In 2006, the artist Carlo Zanni creates a short film hosted in a website that is re-edited every day, adding different content based on data from users who have seen the film. This project is called “data cinema”, and refers to the use of cinematic language to create a fiction based on the data obtained in real-time from the Internet. This type of creation brings the infinite variety of a process executed by a computer to cinematic narrative. In the digital era, a film is also a set of data, and this data can be processed and reinterpreted by a machine in an endless loop.

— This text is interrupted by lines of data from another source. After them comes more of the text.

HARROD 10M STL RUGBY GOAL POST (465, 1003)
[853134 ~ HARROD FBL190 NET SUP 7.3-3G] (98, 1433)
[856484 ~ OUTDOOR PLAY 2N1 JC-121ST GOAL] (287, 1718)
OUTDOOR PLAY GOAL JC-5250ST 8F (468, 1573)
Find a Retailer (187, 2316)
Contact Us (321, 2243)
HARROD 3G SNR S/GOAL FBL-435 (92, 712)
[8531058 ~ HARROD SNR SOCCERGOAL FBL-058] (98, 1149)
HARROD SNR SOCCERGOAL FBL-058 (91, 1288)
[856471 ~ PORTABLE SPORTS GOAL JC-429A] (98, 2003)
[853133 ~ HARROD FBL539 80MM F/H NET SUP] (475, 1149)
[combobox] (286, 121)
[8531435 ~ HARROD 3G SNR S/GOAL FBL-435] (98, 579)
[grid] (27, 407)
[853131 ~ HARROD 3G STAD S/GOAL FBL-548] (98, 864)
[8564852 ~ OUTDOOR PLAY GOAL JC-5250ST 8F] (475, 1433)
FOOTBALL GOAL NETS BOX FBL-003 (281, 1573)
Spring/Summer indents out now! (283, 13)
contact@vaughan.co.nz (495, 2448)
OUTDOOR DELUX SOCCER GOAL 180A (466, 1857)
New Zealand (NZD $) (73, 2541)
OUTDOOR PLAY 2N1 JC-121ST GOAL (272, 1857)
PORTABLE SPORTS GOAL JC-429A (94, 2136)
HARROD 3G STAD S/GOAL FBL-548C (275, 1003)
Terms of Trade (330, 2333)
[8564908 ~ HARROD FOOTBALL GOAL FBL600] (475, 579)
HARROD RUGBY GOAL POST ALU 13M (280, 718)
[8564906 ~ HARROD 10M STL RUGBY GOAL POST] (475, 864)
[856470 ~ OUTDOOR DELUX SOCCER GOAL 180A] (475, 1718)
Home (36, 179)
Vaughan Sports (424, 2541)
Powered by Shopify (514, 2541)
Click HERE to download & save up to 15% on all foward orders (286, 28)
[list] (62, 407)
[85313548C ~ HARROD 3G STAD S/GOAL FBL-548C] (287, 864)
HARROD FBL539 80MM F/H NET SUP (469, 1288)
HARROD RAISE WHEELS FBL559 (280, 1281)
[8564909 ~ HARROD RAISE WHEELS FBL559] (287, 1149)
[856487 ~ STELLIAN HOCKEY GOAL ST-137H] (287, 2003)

This selection of digital art works includes several pieces that have no defined duration, and therefore each of them will be screened continuously in the cinema of the Film Archive of Murcia during one day (see program), allowing viewers to enter and leave the room as they wish. Thus, the works not only suggest a transformation of cinematic language but also a new experience for the viewer, who decides the duration of her viewing of each film.

Curator: Pau Waelder
 

Artworks

Computers Watching Movies
Benjamin Grosser, 2013

Computers Watching Movies shows what a computational system sees when it watches the same films that we do. The work illustrates this vision as a series of temporal sketches, where the sketching process is presented in synchronized time with the audio from the original clip. Computers Watching Movies was computationally produced using software written by the artist. This software uses computer vision algorithms and artificial intelligence routines to give the system some degree of agency, allowing it to decide what it watches and what it does not. Six well-known clips from popular films are used in the work, enabling many viewers to draw upon their own visual memory of a scene when they watch it. The scenes are from the following movies: 2001: A Space Odissey, American Beauty, Inception, Taxi Driver, Matrix and Annie Hall.


 
 

Fractal Film
Antoine Schmitt y Delphine Doukhan, 2013

The generative video installation Fractal Film proceeds to an exhaustion of the view on a given scene : an autonomous programmed camera explores and shows us the same scene indefinitely and always differently. Projected in large format, the short cinematographic scene plays, over and over. Although in a loop, it is never seen with the same angle, the same camera position, movement and behavior. The scene, written and shot by Delphine Doukhan, is a short but complex drama with multiple plot levels, a wordless burlesque huis clos involving six characters during a troubled reception with a sense of tacit ritual. This very precisely choreographed scene was shot in very high definition (5K) at eight different angles. At exhibition time, a software-based camera, designed and written by Antoine Schmitt, navigates by zooming inside this source video material to explore and display of the scene in infinitely various ways. To do so, it follows written rules of movement, defined by the authors, and drawn from cinema language, from animal behavior, from mathematics and physics. Some of these rules explicitly leave freedom of movement to the camera, within certain limits. At each scene occurrence, the camera chooses one rule at random and follows it. The result is an infinitely variable way of looking at a given scene.


 
 

The Possible Ties Between Illness and Success
Carlo Zanni, 2006

“The Possibile Ties Between Illness and Success” is a short movie transformed by an Internet data flux and re-edited server-side when web statistics (Google Analytics) are available: the public who visited the website could watch a new movie every day. The short movie tells the story of a ill man whose body is filled by cancer-like cells which number and position depend on the number of users – and their country of origin- visiting the website. At the time the project was online, there was no way to watch the movie if not visiting the website. Doing this the public was adding his presence on the body of the actor under the form of a cancer like cell, contributing to the spread of the illness. It was like an endless circle. This project tells about the relationships between manic-depressive illness forms and success at large and also speaks about our intimate balance between isolation and public presence that in these days of continuous exposure becomes a daily delicate negotiation. Music is by Oscar winner Gabriel Yared, while the voice over comes from the last page of American Purgatorio, a book by American writer John Haskell. Every second day of the month the process was restarting, so basically the second day of each month the server produced a film with a number of stains taken from the online visitors of the first day of that month. And so on until the end of the month, that presented the accumulation of almost 30 days of visitors. The project was online for about a year producing almost 360 movies.


 
 

The Pirate Cinema
Nicolas Maigret, 2013

THE PIRATE CINEMA : TPC is based on a data interception software. It reveals, through a simple diversion, different aspects of exchange platforms, such as the global and multi-situated nature of Peer-to-Peer networks (P2P), the potential for viral transmission, and alternative social models. Its purpose is to make available for aesthetic exploration the pre-existing potentials of Peer-to-Peer architectures. The video installation of TPC relies on an automated system that constantly downloads the most viewed torrents. The intercepted data is immediately projected onto a screen, after which it is discarded. Depending on the exhibition space, the installation involves one to five computers, each one monitoring specific categories of files. This allows the system to visualize fragmentary files received and sent all over the world.


 
 

Sodome@home
Grégory Chatonsky, 2008

The subtitles of the film “Salo, or the 120 Days of Sodom” (Pier Paolo Passolini, 1975) are automatically translated into a photograph with Flickr. A new film is set before us then produced at the core of the network and traces of lives left by users.